Your Loan Application
Warning: This is the most important document in your loan transaction.missing
- Loan Terms: The financial loan terms, including principal amount, interest rate, payment date(s), grace period, late charges and the default interest rate.
- Rate Lock: The borrower should negotiate a "rate lock," the lender's promise that the interest rate shall be fixed, provided the loan funds by a specified date.
- Costs and Expenses: All of the costs and expenses the borrower is expected to pay in connection with the loan-approval process should be set forth in the loan application. Depending upon the situation, the borrower may be able to negotiate a cap on the amount of some or all fees and expenses.
- Security/Recourse: In most cases, the facility itself will secure the loan, either by way of mortgage or deed trust. Additionally, the lender may require the owner to assume personal liability for the loan. It is a crucial aspect of the loan negotiations. In many cases, it may be possible to negotiate the personal liability of the business owner for the loan, limiting such recourse to specific situations.
- Loan Assumability/Transfer of Interests: Whether the loan is assumable, or whether the owner is permitted to make certain transfers (i.e., to family members or other investors) should be specifically addressed in the loan application.
- Prepayment Issues: If the lender intends to securitize the loan--and in certain other cases--he may require a prepayment penalty in the event that the loan is paid prior to maturity. In such cases, careful attention must be paid in the loan application as to the terms of the prepayment penalty clause. Consideration must be given to prepayment, not only in the event of a sale or transfer of the facility, but in the event of a casualty that results in the payment of the insurance proceeds.
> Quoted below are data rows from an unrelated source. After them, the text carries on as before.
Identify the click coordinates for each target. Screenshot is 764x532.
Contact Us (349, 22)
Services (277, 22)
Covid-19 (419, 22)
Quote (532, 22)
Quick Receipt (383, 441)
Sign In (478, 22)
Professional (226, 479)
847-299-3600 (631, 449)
- Loan-to-Value and Cash-Flow Verification: Inevitably, your loan will be subject to the lender's verification of the loan-to-value ratio of your property and the prospective loan, as well as verification that your facility satisfies the lender's debt-service coverage ratio. The better these members are, the better able you will be to negotiate more favorable loan terms. It is essential that you and your counsel review and understand the formulas used by the lender to determine your facility's loan-to-value ratio and cash flow.
- Insurance and Impound: The lender's requirements for coverage and impounds for taxes and insurance should be spelled out in the loan application. Often times, this aspect of the loan is overlooked, and the borrower receives several nasty surprises in the loan documentation submitted by the lender.
- Supporting Documentation: In order to hold the lender to its obligations under the loan application, particularly in the event that the negotiated and locked interest rate does not change, the borrower should insist that the lender include, as part of the loan application, a detailed list of the documents and conditions that must be satisfied before the lender will issue its loan commitment. This will prevent the lender from later making necessary and unjustified demands for additional documents and/or conditions, as well as from attempting to change the loan terms or simply refusing to fund the loan.